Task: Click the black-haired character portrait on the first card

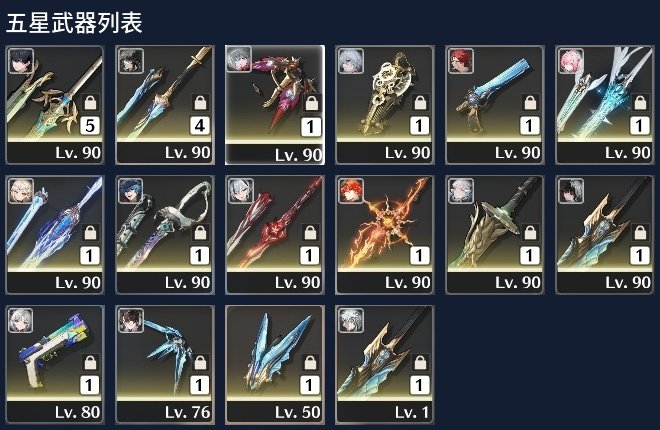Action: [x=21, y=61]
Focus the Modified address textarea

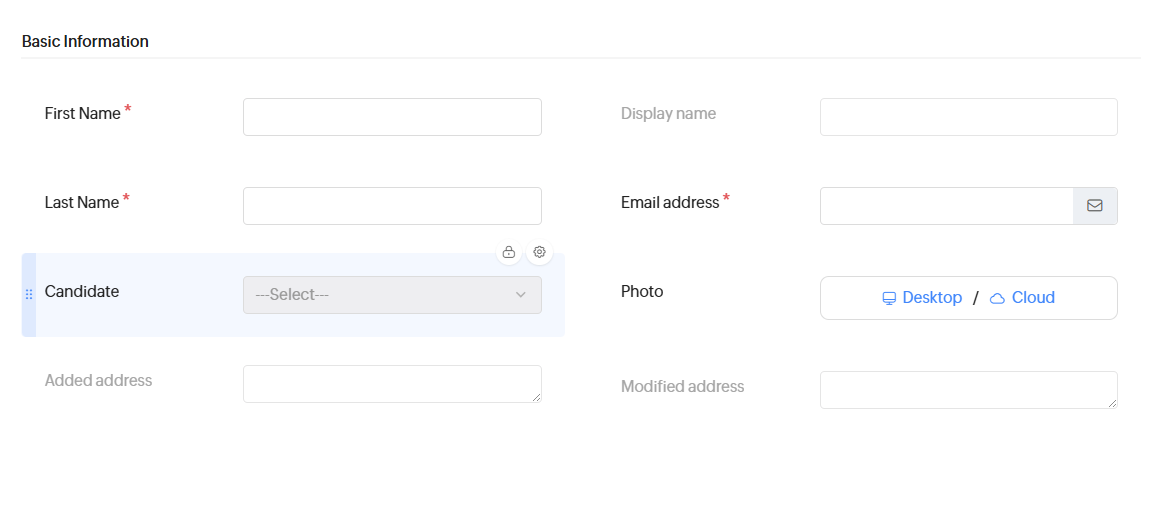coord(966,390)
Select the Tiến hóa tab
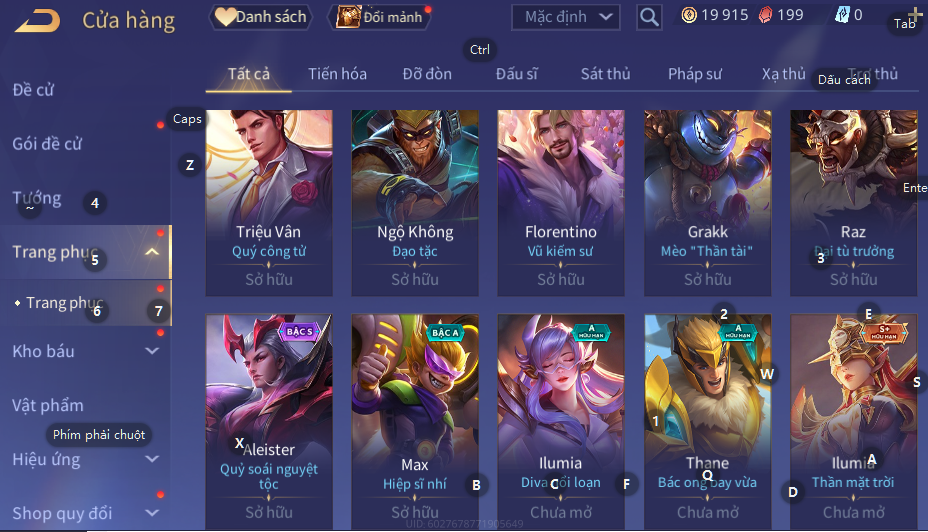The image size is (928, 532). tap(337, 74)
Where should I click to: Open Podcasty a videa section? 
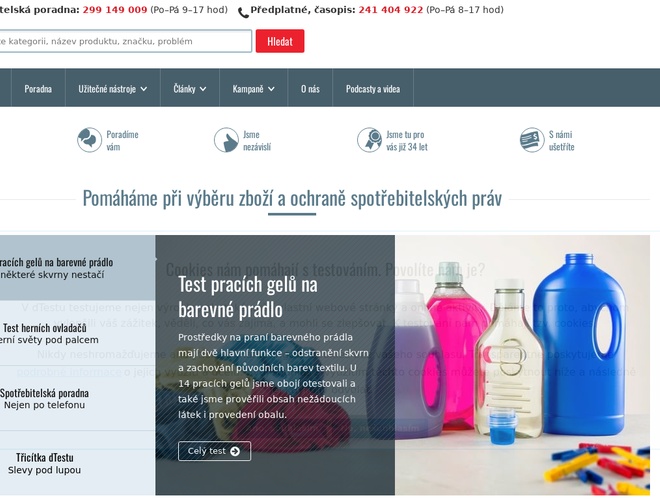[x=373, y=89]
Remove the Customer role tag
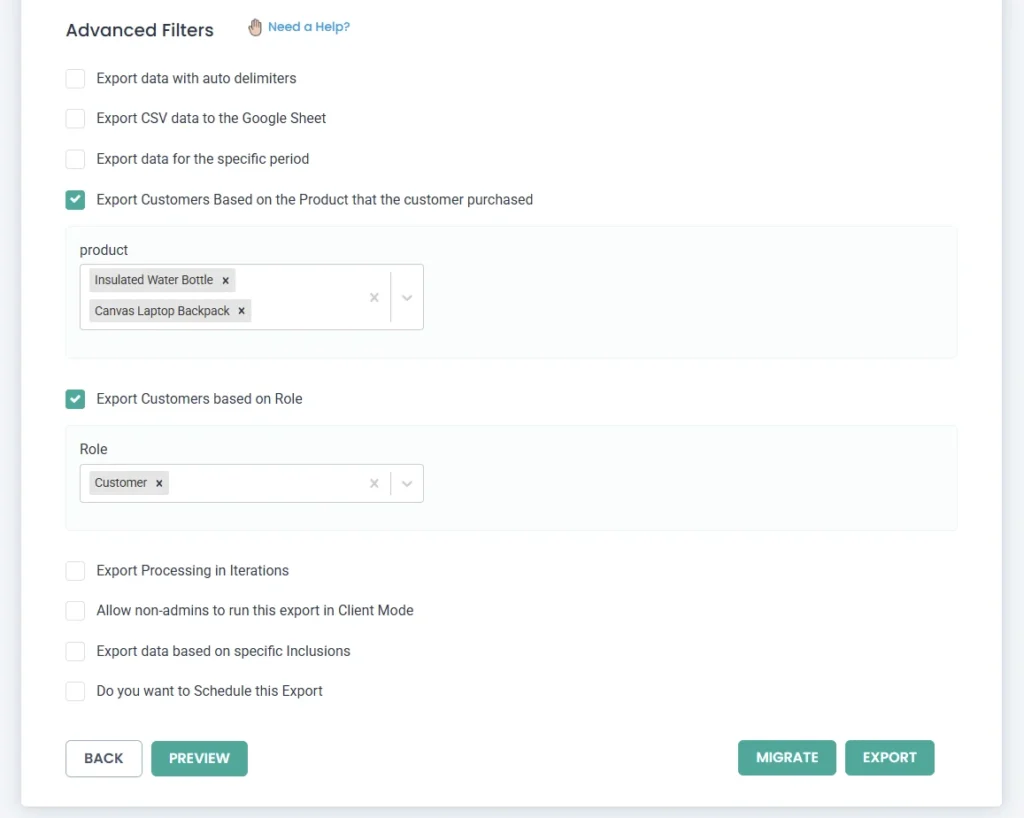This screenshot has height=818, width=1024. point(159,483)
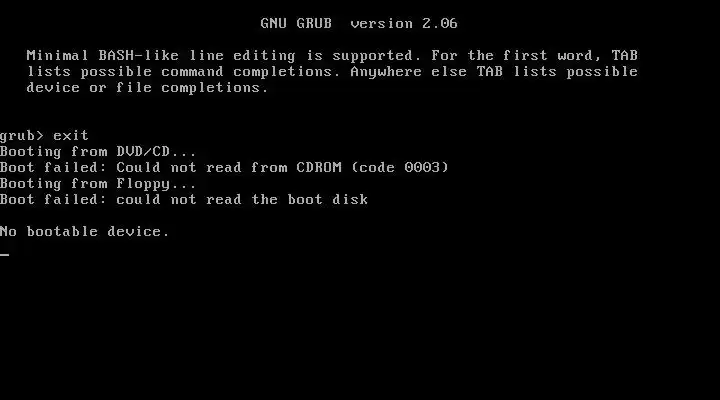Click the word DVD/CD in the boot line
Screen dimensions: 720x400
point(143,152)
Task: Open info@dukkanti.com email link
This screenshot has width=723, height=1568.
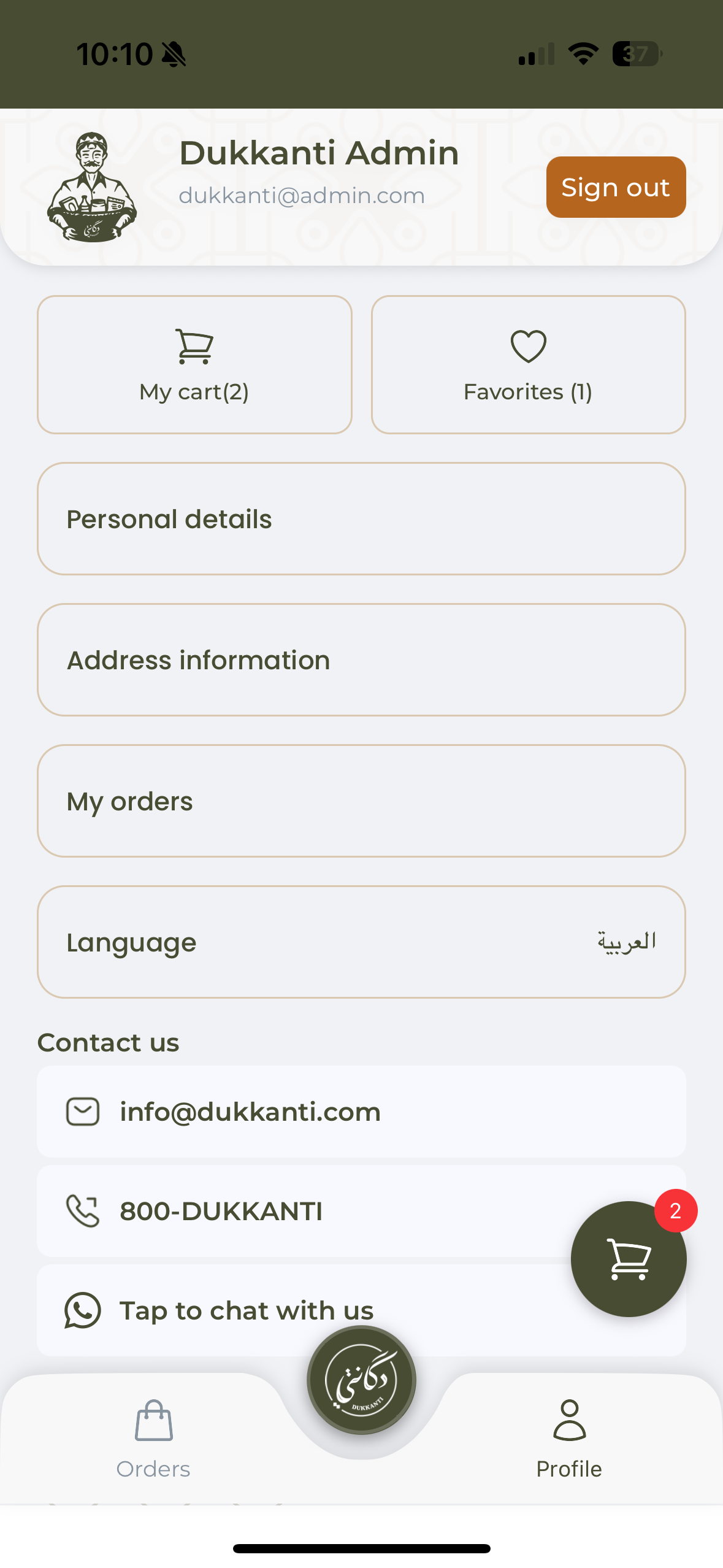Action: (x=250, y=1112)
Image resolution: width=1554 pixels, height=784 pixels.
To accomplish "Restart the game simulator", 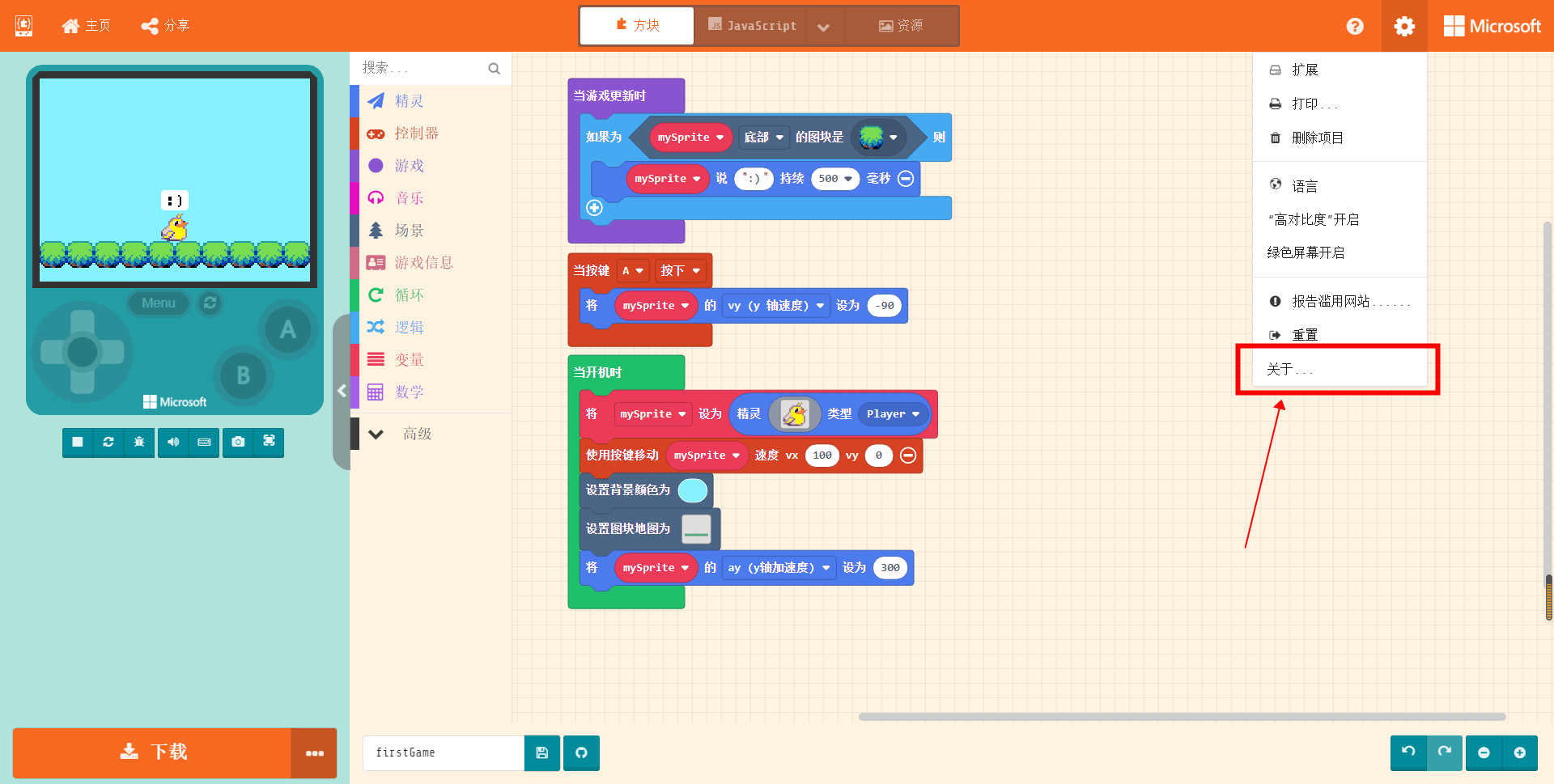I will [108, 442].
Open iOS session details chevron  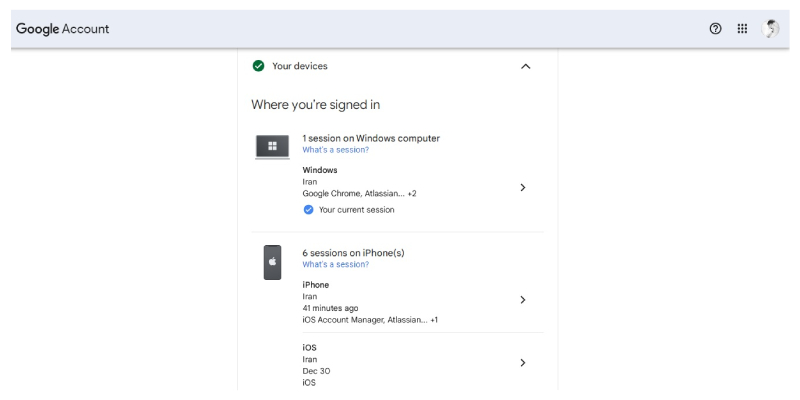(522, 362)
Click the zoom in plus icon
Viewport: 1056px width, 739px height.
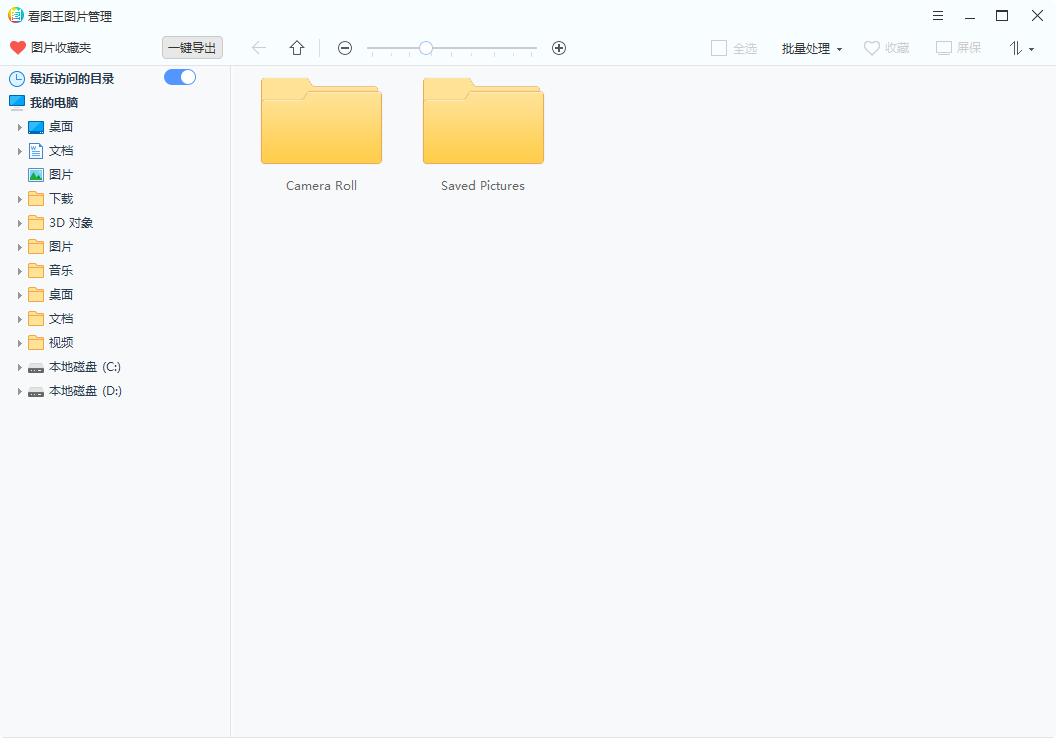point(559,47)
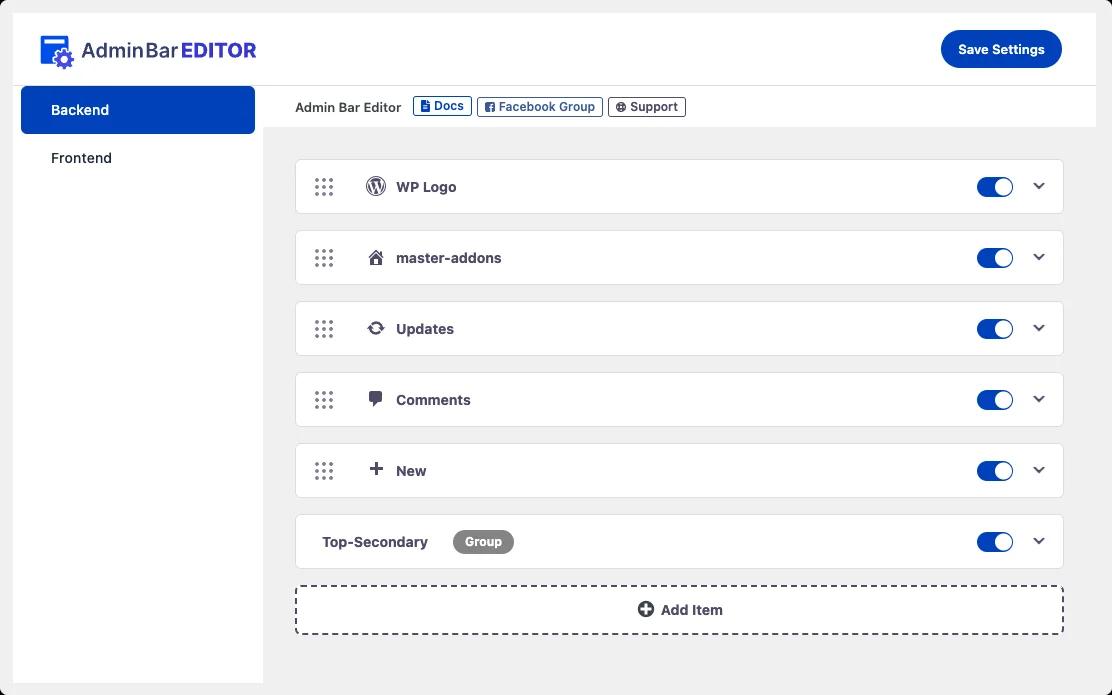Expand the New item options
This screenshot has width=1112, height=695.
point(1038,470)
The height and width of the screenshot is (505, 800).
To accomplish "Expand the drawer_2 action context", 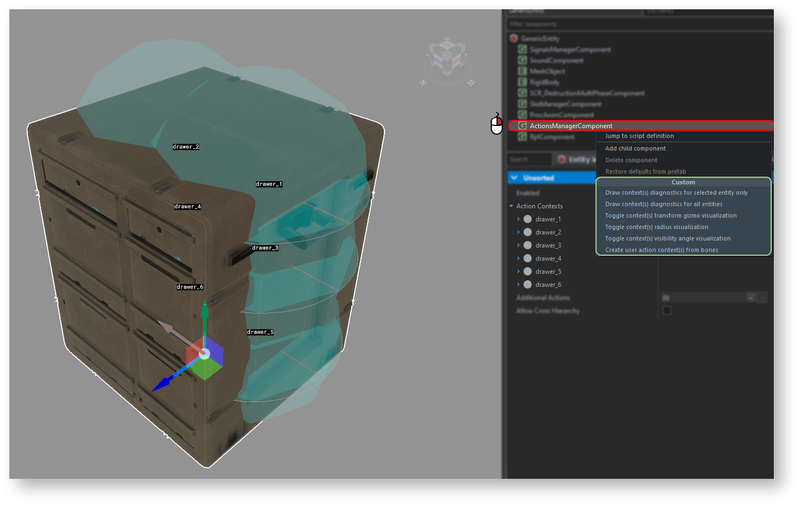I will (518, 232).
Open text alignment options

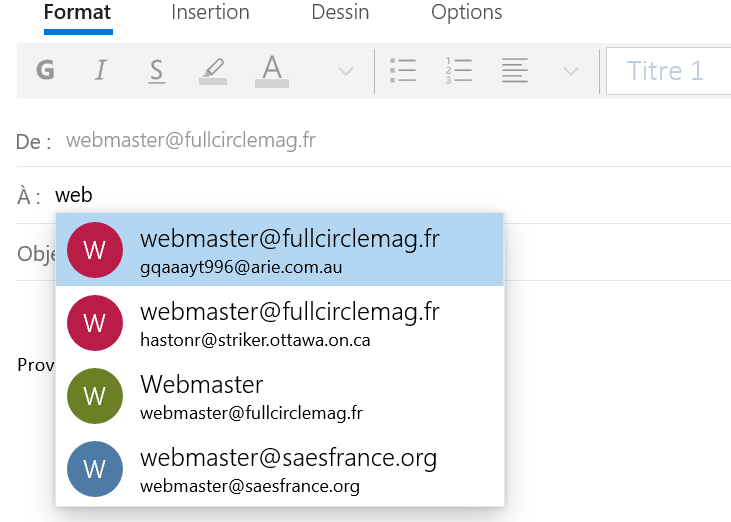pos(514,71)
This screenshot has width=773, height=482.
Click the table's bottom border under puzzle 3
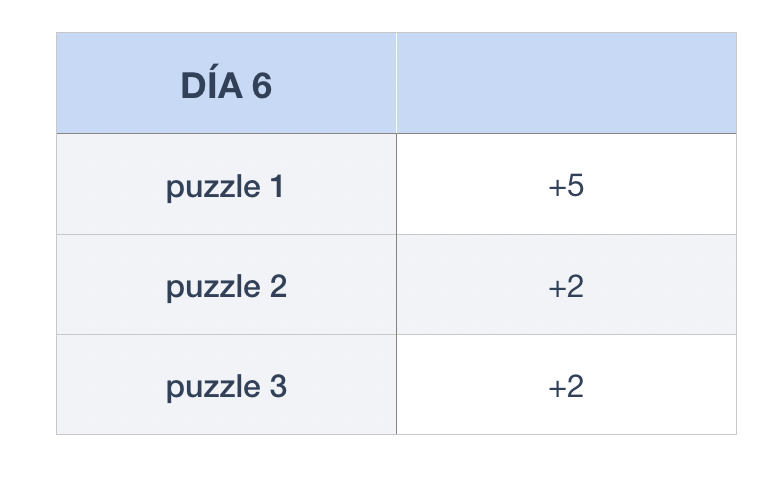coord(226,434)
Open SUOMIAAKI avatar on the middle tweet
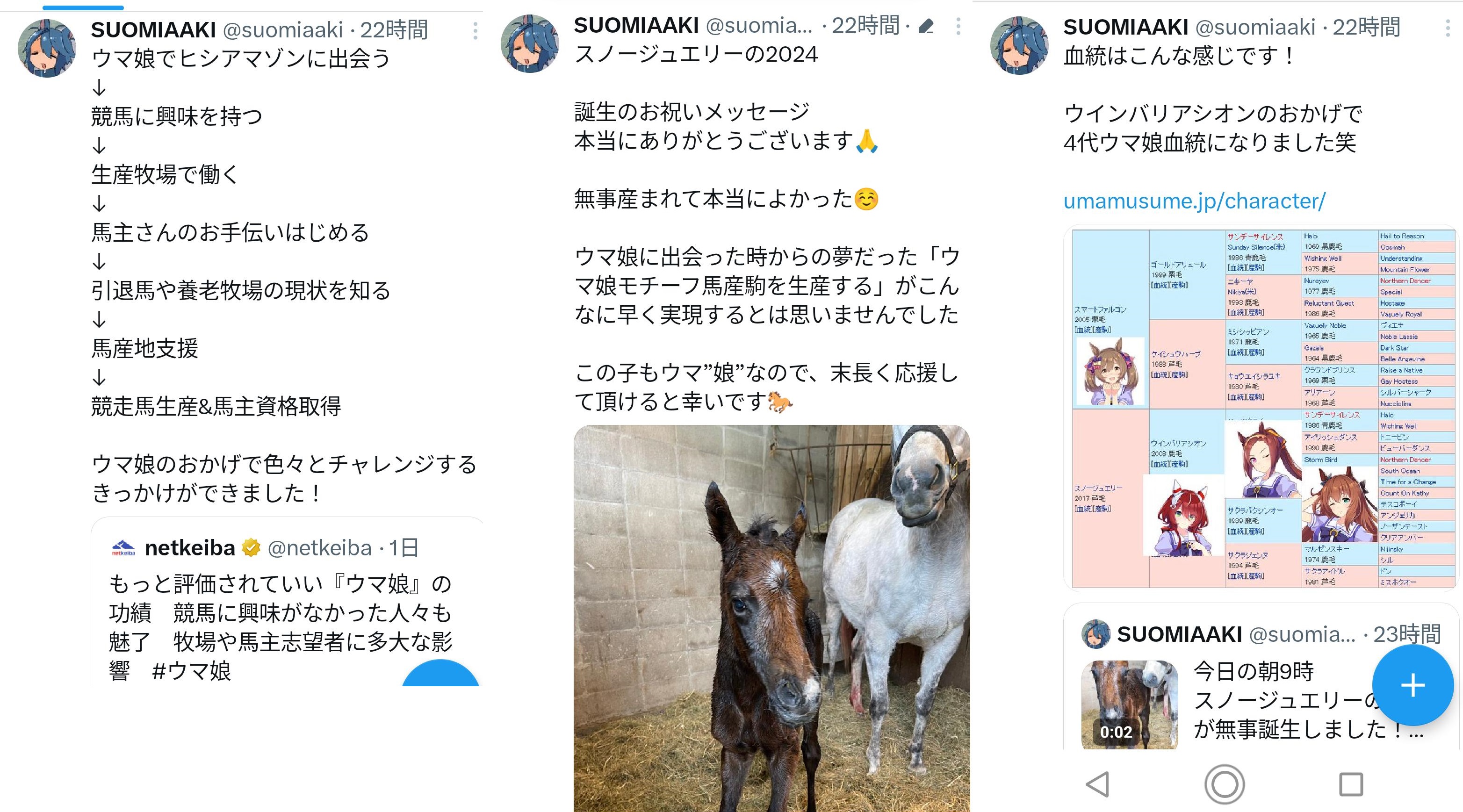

§ GOAL OF THE EXERCISE
Please turn the lines into a JSON list of strings, one per line, with blank lines and pictures left out. Begin at the line that has "Focus the Modified address textarea" and stop after the line that has "Action: (x=250, y=1112)".

§ PROBLEM SOLUTION
[
  "Focus the Modified address textarea",
  "coord(966,390)",
  "Select the Tiến hóa tab",
  "The image size is (928, 532). tap(337, 74)",
  "Where should I click to: Open Podcasty a videa section? ",
  "[x=373, y=89]",
  "Remove the Customer role tag",
  "This screenshot has height=818, width=1024. point(159,483)",
  "Click the word DVD/CD in the boot line",
  "Screen dimensions: 720x400",
  "point(143,152)",
  "Task: Open info@dukkanti.com email link",
  "This screenshot has width=723, height=1568.",
  "Action: (x=250, y=1112)"
]